[Pitfall #3] Model abuses spurious correlations

Even when a model is capable of generating correct predictions for new data points from the same distribution as the training set, this does not mean that the model actually picked up on the true causal relationship between the inputs and outputs!

ML models love to cheat & take shortcuts! They will often pick up on spurious correlations instead of learning the true causal relationships. This makes them vulnerable to adversarial attacks and data/domain shifts, which force the model to extrapolate instead of interpolate.

A correct prediction is not always made for the right reasons!

The graphic below is taken from a paper where the authors noticed that a fairly simple ML model (not a neural network) trained on a standard image classification dataset performed poorly for all ten classes in the dataset except one, horses. When they examined the dataset more closely and analyzed why the model predicted a certain class, i.e., which image features were used in the prediction (displayed as the heatmap on the right), they noticed that most of the pictures of horses in the dataset were taken by the same photographer and they all had a characteristic copyright notice in the lower left corner.

Lapuschkin, Sebastian, et al. “Analyzing classifiers: Fisher vectors and deep neural networks.” IEEE Conference on Computer Vision and Pattern Recognition. 2016.

By relying on this artifact, the model could identify what it perceives as “horses” in this dataset with high accuracy — both in the training and the test set, which includes pictures from the same photographer. However, of course the model failed to learn what actually defines a horse and would not be able to extrapolate and achieve the same accuracy on other horse pictures without this copyright notice. Or, equally problematic, one could add such a copyright notice to a picture of another animal and suddenly the model would mistakenly classify this as a horse, too. This means, it is possible to purposefully trick the model, which is also called an “adversarial attack”.

This is by far not the only example where a model has “cheated” by exploiting spurious correlations in the training set. Another popular example: A dataset with images of dogs and wolves, where all wolves were photographed on snowy backgrounds and the dogs on grass or other non-white backgrounds. Models trained on such a dataset can show a good predictive performance without having learned the true causal relationship between the features and labels.

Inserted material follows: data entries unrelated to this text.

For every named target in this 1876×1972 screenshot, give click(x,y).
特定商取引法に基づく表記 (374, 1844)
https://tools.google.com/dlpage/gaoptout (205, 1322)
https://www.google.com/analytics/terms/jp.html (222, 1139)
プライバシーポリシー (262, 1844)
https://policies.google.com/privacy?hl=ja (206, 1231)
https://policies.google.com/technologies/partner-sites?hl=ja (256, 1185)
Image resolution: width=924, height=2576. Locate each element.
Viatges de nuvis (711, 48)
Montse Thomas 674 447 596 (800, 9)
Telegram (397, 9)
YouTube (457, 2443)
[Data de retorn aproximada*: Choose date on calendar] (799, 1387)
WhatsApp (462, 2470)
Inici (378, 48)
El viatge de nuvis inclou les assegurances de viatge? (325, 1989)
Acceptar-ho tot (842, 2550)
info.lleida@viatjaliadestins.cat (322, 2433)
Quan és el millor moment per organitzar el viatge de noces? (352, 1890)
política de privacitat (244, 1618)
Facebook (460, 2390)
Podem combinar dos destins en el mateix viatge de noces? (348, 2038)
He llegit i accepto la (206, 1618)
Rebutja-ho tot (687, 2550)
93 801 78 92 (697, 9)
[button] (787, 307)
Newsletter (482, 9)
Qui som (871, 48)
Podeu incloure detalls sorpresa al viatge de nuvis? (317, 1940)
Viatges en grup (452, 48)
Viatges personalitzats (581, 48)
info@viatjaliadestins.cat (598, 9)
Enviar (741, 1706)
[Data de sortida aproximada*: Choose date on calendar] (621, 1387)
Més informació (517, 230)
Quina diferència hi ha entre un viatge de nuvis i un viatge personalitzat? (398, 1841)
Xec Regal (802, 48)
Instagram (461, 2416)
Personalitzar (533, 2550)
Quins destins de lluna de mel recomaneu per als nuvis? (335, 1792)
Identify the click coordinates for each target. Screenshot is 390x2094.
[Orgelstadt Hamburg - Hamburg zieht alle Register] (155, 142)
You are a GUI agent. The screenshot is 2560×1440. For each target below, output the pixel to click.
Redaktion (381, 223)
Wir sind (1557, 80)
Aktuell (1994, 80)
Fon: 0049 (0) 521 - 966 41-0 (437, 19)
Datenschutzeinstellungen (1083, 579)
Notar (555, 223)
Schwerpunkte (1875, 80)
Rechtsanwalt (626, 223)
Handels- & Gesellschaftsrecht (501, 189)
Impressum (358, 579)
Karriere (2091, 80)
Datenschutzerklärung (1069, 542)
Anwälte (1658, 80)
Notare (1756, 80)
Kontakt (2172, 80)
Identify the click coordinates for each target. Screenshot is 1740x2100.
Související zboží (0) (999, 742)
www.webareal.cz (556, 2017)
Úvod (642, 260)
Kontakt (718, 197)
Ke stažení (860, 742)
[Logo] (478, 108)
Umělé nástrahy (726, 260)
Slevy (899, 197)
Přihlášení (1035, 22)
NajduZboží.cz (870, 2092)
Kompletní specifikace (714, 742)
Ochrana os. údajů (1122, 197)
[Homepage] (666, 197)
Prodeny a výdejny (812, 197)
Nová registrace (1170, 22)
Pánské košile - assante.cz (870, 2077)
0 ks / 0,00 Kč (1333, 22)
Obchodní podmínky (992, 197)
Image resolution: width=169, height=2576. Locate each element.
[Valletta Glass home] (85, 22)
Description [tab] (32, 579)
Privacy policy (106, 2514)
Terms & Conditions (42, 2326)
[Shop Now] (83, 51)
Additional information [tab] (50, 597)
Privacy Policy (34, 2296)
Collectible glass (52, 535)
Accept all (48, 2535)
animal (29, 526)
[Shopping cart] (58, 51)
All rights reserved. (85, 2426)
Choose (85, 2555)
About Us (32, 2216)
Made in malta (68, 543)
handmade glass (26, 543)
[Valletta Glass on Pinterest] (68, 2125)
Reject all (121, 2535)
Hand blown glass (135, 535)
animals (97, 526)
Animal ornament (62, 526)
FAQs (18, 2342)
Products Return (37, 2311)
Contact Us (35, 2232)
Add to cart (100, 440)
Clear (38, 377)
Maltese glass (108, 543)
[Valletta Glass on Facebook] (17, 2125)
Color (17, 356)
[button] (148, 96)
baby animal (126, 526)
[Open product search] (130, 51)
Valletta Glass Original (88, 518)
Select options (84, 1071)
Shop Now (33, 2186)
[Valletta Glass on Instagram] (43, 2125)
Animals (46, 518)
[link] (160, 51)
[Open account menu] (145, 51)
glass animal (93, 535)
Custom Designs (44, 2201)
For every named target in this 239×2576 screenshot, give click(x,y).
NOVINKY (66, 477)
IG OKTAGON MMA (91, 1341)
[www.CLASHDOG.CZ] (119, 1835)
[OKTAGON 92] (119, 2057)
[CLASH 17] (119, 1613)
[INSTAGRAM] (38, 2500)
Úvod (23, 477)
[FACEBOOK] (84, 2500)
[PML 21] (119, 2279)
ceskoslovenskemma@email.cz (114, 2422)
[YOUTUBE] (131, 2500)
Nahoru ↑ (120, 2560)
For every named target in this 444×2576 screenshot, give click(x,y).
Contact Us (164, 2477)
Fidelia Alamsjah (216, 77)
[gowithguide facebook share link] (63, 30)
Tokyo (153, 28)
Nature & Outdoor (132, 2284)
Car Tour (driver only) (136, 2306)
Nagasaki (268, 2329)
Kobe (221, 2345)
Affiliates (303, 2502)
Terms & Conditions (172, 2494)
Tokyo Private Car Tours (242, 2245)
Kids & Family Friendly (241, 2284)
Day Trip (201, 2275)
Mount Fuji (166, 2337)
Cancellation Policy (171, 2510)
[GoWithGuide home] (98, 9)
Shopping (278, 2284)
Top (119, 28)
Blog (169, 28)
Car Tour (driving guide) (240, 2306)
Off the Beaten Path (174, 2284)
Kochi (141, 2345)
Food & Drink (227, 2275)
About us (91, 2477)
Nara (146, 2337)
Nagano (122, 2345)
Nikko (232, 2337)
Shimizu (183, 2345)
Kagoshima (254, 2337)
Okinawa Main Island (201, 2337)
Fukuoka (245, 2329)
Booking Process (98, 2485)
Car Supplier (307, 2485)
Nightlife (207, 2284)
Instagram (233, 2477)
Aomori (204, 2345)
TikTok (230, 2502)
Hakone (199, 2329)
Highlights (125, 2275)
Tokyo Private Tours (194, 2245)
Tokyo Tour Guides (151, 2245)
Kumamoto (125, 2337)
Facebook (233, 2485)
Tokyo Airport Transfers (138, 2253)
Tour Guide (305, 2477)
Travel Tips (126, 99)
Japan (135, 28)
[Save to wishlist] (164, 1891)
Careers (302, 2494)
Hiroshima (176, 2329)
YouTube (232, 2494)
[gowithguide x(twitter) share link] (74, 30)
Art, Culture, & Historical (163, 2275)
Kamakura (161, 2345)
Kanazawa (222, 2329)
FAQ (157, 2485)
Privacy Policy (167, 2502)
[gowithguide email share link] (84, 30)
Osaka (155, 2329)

To catch these kinds of mishaps, it is important to

  • a) critically examine the test set and hopefully notice any problematic patterns that could result in an overly optimistic performance estimate, and

  • b) interpret the model and explain its predictions to see if it has focused on the features you (or a subject matter expert) would have expected (as they did in the paper above).

Adversarial Attacks: Fooling ML models on purpose

An adversarial attack on an ML model is performed by asking the model to make a prediction for an input that was modified in such a way that a human is unaware of the change and would still arrive at a correct result, but the ML model changes its prediction to something else.

For example, while an ML model can easily recognize the ‘Stop’ sign from the image on the left, the sign on the right is mistaken as a speed limit sign due to the strategically placed, inconspicuous stickers, which humans would just ignore:


This happened because the model didn’t pick up on the true reasons humans identify a Stop sign as such, e.g., the octagonal form and the four white letters spelling ‘STOP’ on a red background. Instead it relied on less meaningful correlations to distinguish it from other traffic signs.
Convolutional neural networks (CNN), the type of neural net typically used for image classification tasks, rely a lot on local patterns. This is why they are often easily fooled by leaving the global shape of objects, which humans rely on for identification, intact and overlaying the images with specific textures or other high-frequency patterns to trick the model into predicting a different class.

GenAI & Adversarial Prompts

Due to their complexity, it is particularly difficult to control the output of generative AI (GenAI) models such as ChatGPT. While they can be a useful tool in human-in-the-loop scenarios (e.g., to draft an email or write code snippets that are then checked by a human before they see the light of day), it is difficult to put the necessary guardrails in place to ensure the chatbot can’t be abused in the wild.

A Chevrolet car dealer that tried to use ChatGPT in their customer support chat is just one of many examples where early GenAI applications yielded mixed results at best:

medical images
Screenshot: https://twitter.com/ChrisJBakke/status/1736533308849443121 (12.1.2024)

Finding robust causal models that capture the true ‘input → output’ relationship in the data is still an active research area and a lot harder than learning a model that “only” generalizes well to the test set.